Creates an all-zeros tree with the same structure.

Parameters:
  • tree (xlstm_jax.common_types.PyTree) – pytree.

  • dtype (jax.numpy.dtype | None) – optional dtype to use for the tree of zeros.

Returns:

an all-zeros tree with the same structure as tree.

xlstm_jax.trainer.optimizer.ademamix.tree_update_moment(updates, moments, decay, order)#

Compute the exponential moving average of the order-th moment.

Parameters:
  • updates (xlstm_jax.common_types.PyTree) – Gradients.

  • moments (xlstm_jax.common_types.PyTree) – Moments.

  • decay (float | jax.Array) – Decay rate.

  • order (float | jax.Array) – Order of the moment.

Returns:

The updated moments.

Return type:

xlstm_jax.common_types.PyTree

xlstm_jax.trainer.optimizer.ademamix.tree_update_moment_per_elem_norm(updates, moments, decay, order)#

Compute the EMA of the order-th moment of the element-wise norm.

Parameters:
  • updates (xlstm_jax.common_types.PyTree) – Gradients.

  • moments (xlstm_jax.common_types.PyTree) – Moments.

  • decay (float | jax.Array) – Decay rate.

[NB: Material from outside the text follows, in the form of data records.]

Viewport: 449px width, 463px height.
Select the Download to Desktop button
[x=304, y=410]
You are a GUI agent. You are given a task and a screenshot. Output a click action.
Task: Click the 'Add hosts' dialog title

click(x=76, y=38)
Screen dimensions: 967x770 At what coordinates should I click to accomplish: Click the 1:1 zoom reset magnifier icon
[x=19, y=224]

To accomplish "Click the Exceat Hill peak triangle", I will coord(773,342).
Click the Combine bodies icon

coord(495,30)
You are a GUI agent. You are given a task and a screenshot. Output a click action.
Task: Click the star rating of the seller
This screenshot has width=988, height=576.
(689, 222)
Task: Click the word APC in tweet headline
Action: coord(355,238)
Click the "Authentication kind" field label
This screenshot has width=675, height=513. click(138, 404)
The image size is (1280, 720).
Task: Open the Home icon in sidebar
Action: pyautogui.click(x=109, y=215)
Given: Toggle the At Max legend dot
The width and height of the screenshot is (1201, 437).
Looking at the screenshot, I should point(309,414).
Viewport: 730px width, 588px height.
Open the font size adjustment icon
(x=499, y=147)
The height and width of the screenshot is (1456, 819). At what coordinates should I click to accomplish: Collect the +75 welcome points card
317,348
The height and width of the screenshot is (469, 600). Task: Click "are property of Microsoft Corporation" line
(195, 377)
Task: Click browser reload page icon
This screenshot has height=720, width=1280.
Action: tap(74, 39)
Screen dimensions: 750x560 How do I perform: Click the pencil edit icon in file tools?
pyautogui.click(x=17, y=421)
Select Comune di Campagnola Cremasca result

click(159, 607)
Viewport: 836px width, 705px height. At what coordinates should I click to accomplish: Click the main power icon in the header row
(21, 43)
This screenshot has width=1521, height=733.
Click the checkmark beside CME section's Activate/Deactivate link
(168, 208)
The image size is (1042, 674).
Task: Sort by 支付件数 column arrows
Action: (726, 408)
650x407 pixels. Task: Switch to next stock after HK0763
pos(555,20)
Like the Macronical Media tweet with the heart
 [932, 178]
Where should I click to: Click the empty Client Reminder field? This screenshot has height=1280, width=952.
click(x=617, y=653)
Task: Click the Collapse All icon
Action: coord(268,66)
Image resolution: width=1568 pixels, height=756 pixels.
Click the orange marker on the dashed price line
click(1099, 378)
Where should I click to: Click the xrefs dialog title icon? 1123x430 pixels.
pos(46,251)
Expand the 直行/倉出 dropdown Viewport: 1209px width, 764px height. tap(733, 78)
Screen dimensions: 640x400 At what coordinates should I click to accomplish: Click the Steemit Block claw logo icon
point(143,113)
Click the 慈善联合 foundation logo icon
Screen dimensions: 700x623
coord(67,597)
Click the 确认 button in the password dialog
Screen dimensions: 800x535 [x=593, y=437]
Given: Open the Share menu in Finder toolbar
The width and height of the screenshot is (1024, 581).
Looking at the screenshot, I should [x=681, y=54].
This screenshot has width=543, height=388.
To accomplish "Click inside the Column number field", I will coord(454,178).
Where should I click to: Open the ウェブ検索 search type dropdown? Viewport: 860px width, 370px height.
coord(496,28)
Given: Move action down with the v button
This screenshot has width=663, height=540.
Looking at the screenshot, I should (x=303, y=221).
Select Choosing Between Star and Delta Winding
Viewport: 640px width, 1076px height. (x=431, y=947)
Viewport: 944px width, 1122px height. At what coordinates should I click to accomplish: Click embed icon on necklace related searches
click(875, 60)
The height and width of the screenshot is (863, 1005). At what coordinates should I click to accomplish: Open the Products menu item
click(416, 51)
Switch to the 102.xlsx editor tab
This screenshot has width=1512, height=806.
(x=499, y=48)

  • order (float | jax.Array) – Order of the moment.

Returns:

The updated moments.

Return type:

xlstm_jax.common_types.PyTree

xlstm_jax.trainer.optimizer.ademamix.tree_bias_correction(moment, decay, count)#

Performs bias correction. It becomes a no-op as count goes to infinity.

Parameters:
Returns:

The bias-corrected moments.

Return type:

xlstm_jax.common_types.PyTree